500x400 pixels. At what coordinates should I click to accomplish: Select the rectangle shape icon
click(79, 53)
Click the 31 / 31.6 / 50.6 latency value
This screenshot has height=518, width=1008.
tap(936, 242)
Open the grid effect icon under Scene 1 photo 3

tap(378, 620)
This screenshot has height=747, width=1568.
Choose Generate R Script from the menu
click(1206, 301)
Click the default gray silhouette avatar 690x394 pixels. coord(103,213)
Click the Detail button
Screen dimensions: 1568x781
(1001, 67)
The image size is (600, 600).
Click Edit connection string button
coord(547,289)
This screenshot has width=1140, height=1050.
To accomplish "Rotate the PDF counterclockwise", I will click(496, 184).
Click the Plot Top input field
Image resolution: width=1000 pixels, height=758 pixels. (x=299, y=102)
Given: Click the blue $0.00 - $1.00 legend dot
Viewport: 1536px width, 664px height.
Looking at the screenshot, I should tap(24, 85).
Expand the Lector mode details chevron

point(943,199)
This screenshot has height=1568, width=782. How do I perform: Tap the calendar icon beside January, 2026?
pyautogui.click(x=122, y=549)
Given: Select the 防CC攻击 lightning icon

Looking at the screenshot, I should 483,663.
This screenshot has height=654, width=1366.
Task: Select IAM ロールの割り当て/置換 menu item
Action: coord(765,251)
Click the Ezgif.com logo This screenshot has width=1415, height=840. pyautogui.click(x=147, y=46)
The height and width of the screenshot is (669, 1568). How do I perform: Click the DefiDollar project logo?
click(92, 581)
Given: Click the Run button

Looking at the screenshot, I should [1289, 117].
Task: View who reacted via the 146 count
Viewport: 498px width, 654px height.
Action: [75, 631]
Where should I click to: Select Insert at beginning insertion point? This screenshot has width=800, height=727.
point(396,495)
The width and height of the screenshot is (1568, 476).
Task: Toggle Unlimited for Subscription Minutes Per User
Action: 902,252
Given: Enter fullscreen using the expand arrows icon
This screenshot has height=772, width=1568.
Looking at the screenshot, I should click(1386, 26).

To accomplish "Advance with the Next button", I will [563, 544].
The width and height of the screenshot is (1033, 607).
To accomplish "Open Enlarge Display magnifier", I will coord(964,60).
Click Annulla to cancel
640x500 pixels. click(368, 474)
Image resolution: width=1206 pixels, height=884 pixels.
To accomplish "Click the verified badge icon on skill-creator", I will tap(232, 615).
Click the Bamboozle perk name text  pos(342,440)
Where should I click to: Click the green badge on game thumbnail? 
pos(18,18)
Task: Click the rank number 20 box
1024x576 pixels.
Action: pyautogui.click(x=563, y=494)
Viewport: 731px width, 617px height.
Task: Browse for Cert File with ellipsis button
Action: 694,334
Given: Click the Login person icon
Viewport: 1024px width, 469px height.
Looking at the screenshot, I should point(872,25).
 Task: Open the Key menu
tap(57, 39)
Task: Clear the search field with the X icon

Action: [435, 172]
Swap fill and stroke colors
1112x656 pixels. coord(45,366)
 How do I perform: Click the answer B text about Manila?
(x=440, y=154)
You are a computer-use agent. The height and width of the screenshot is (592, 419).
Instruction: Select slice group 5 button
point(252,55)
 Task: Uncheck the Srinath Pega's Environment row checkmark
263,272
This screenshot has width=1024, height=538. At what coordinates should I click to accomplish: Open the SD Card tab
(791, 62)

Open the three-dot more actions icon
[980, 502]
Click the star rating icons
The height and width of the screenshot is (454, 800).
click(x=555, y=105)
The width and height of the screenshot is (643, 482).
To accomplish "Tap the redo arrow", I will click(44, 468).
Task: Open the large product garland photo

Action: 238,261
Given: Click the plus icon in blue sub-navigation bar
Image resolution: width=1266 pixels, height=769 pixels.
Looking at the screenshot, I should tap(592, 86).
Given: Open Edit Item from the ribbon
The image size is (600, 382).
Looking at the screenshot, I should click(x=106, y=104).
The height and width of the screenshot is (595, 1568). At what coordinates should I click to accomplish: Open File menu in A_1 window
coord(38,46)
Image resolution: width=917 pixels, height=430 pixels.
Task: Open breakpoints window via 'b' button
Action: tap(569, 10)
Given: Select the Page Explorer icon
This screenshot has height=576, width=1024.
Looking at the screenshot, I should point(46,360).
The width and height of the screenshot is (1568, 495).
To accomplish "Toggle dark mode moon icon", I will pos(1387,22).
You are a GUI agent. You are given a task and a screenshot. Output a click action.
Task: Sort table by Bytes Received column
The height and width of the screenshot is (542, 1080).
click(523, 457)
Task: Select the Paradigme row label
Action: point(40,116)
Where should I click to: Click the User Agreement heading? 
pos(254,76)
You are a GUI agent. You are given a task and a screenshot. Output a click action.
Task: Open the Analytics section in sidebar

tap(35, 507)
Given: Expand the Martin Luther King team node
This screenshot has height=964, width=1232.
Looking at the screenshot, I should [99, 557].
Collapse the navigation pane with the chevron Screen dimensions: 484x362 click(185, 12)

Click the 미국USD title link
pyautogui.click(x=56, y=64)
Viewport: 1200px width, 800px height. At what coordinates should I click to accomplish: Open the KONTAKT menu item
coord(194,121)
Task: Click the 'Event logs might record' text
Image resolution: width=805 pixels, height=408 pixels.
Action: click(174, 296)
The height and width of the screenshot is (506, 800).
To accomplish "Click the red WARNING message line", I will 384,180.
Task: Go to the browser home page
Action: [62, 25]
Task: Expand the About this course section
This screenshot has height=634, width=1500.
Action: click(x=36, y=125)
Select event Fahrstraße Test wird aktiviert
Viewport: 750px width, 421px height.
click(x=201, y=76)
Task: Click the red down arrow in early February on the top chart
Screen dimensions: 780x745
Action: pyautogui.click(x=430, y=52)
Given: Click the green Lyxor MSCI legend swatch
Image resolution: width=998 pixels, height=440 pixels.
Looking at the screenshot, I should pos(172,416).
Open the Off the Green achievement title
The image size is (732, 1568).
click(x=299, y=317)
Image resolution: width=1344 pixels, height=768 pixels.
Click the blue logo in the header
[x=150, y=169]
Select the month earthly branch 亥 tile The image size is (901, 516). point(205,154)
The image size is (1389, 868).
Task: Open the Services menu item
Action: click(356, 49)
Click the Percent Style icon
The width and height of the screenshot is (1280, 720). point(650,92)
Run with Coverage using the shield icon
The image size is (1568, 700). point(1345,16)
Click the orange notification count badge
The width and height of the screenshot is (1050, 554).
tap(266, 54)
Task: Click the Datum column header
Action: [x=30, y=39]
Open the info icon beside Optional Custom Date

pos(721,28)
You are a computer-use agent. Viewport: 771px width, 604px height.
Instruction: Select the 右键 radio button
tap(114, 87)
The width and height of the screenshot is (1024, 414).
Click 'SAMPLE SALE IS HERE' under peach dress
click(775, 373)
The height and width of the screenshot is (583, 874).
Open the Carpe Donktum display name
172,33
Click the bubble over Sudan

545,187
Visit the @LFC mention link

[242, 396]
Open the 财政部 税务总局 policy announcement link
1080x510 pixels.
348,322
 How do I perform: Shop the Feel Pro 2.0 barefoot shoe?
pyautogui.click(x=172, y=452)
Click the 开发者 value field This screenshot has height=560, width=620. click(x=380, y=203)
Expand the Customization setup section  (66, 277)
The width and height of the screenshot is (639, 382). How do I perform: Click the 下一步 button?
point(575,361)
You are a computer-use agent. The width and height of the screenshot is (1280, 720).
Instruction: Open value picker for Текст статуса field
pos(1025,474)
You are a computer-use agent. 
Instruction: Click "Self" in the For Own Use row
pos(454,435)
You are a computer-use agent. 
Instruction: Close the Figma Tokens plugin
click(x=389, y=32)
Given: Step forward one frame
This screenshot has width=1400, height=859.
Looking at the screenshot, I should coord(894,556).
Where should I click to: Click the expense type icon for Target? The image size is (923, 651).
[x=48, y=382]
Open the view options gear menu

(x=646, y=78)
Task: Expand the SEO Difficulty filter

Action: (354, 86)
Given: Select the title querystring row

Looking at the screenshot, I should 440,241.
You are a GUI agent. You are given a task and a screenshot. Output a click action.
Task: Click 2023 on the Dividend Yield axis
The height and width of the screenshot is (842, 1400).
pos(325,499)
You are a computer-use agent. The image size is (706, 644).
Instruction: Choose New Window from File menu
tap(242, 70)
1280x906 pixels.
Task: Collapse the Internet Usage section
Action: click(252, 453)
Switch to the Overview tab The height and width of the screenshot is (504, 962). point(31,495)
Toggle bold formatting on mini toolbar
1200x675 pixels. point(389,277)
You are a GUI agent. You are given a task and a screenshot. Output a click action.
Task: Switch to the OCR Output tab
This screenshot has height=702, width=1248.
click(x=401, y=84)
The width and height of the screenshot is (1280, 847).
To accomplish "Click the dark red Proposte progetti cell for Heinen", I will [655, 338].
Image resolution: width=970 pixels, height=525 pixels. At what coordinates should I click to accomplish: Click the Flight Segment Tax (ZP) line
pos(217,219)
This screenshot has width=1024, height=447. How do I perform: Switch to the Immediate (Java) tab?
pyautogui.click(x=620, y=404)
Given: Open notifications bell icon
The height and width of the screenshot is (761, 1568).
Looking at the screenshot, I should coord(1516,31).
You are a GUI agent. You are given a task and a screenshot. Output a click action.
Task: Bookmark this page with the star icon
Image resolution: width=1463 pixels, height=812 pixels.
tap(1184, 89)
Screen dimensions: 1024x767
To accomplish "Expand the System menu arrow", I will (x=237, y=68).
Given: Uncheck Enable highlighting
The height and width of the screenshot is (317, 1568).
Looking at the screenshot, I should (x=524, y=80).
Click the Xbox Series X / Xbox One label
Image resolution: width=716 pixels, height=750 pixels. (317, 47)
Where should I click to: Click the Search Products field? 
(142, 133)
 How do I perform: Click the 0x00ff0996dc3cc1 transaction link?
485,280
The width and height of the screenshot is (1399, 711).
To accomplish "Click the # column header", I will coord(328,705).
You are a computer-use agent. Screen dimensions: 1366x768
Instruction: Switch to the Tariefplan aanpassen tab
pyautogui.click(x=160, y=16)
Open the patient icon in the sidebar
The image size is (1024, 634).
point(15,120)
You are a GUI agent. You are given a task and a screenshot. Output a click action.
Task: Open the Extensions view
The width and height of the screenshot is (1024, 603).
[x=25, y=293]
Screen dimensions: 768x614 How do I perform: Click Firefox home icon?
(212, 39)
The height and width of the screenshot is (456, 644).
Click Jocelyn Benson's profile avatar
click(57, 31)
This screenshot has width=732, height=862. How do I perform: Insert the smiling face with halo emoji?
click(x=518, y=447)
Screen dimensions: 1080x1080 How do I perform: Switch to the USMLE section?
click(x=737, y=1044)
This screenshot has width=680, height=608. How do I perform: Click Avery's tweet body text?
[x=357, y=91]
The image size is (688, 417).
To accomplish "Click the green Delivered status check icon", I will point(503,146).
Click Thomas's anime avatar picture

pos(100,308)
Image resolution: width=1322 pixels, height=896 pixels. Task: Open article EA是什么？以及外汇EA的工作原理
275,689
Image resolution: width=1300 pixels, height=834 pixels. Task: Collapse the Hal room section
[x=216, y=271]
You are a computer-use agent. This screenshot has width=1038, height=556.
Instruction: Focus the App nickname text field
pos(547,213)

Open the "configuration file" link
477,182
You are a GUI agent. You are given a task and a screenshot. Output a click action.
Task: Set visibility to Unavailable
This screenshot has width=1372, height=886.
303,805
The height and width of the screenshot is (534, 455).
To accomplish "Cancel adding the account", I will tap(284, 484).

◆ **Try it**: Every line of the listing above that contains "legend" is to be copied.

◆ **Exercise solution**:
Given: Click the blue $0.00 - $1.00 legend dot
Given: Click the green Lyxor MSCI legend swatch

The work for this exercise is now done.